Shrivastava & Lakra: Revisiting due diligence in cyberspace: crafting international law’s arsenal against transboundary Botnets

Abhijeet Shrivastava (O.P. Jindal Global Univ.) & Rudraksh Lakra (O.P. Jindal Global Univ.) have published Revisiting due diligence in cyberspace: crafting international law’s arsenal against transboundary Botnets (International Journal of Law and Information Technology, Vol. 30, no. 3, pp. 321–349, Autumn 2022). Here's the abstract:
The emergence of cyberspace has been followed by increasingly unpredictable threats to cybersecurity, including Botnets, which have been frequently exploited in cyber-criminal activities affecting dozens or hundreds of States at once. In existing scholarship, many reasons have informed growing support for the promise of ‘due diligence’ obligations in regulating transboundary cyber operations. We affirm this position through a study of the specific context of Botnets, although bringing much-needed caution and complexity to the discourse.

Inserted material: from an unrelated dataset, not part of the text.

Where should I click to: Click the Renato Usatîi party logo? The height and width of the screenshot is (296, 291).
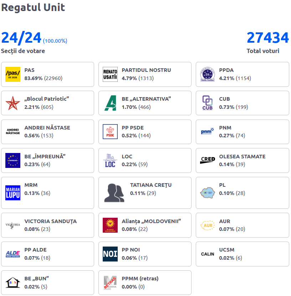click(110, 74)
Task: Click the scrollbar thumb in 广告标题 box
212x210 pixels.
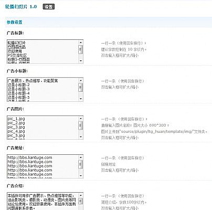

We offer a comprehensive account of the standard of conduct expected of States in detecting, mitigating and preventing Botnet-linked harms under due diligence; as well as to pursue cyber capacity building toward discharging these obligations. In so doing, we problematize and elaborate on the nature of due diligence as an obligation of conduct, therefore accounting for differential State capacities against Botnet-linked harms. The paper involves attempts to unpack a coherent conception of due diligence, appreciating the spectrum of obligations that it demands, and demonstrating these nuances through an appraisal of good practices adopted by States and private actors against Botnets. Consequently, we provide a unique holistic account of how States and their law enforcement could practically understand the conduct expected of them when faced with transboundary Botnets on a case-to-case basis. In the end, while underscoring potential dilemmas within this legal regime that may be faced by target States, as also its unresolved questions, we submit that due diligence is indeed the most appropriate candidate to act as a legal arsenal against transboundary Botnets.